Les patients non contrôlés ont eu en moyenne
14 périodes d’aggravation de leur maladie dans
le courant de l’année précédente, contre 7 épisodes
pour les patients insuffisamment et bien contrôlés.
Près d’un patient sur deux (47 %) a présenté au
moins une exacerbation nécessitant une intervention médicale lors de l’année écoulée.

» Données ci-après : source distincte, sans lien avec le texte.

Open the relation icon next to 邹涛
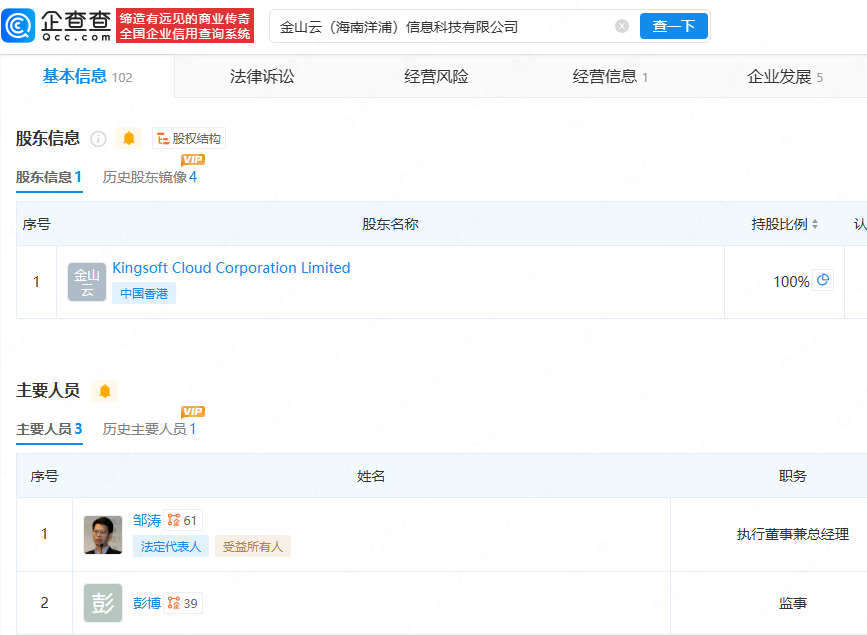867x635 pixels. [174, 520]
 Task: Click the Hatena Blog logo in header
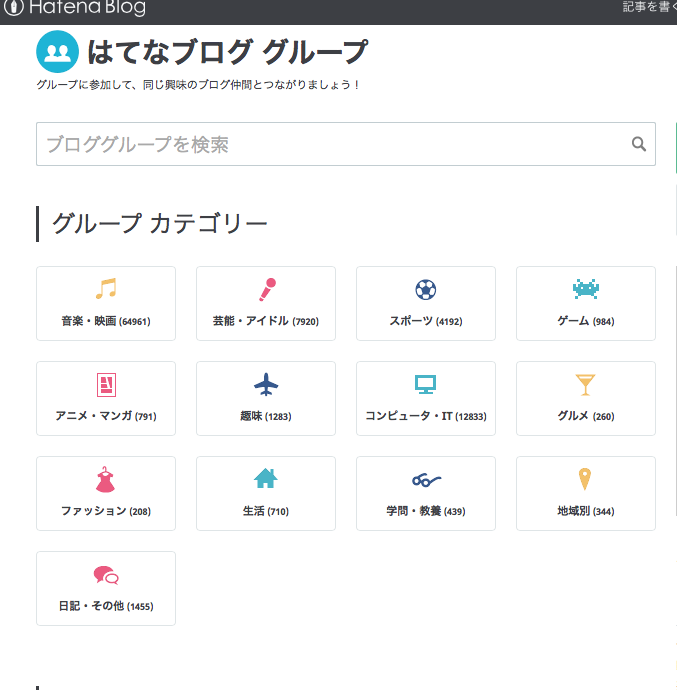(74, 7)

Soixante et un pour cent des patients reconnaissent les signes précoces d’une aggravation
de leur asthme et 88 % des patients pensent être
capables d’adapter leur traitement, si nécessaire,
sans consultation médicale.
Le délai moyen entre le début et le pic d’une
période d’aggravation est de 6 jours.
Durant cette période, la majorité des patients
ajustent spontanément leur traitement en augmentant d’abord les ß2-CDA, puis dans une moindre
mesure en augmentant les corticoïdes inhalés au
moment du pic de l’aggravation.
Cette étude montre donc :
– la persistance du contrôle insuffisant de
l’asthme malgré un traitement de fond ;
– la fréquence des épisodes d’aggravation même
chez les patients bien contrôlés ;
– une bonne perception, chez la majorité des
patients, des signes précoces d’aggravation de
leur asthme et une adaptation thérapeutique
spontanée en réponse à ces signes ;
– l’existence d’un délai de quelques jours avant
le pic de l’aggravation permettant une adaptation thérapeutique susceptible de réduire les
symptômes, voire d’éviter l’exacerbation.
L’étude Inspire confirme l’intérêt des patients
pour une implication active de leur part, comme
préconisé par les recommandations de l’ANAES
et du GINA (4, 5), avec, en particulier, le recours
à un plan de traitement écrit afin de mieux affronter les périodes d’aggravation de la maladie.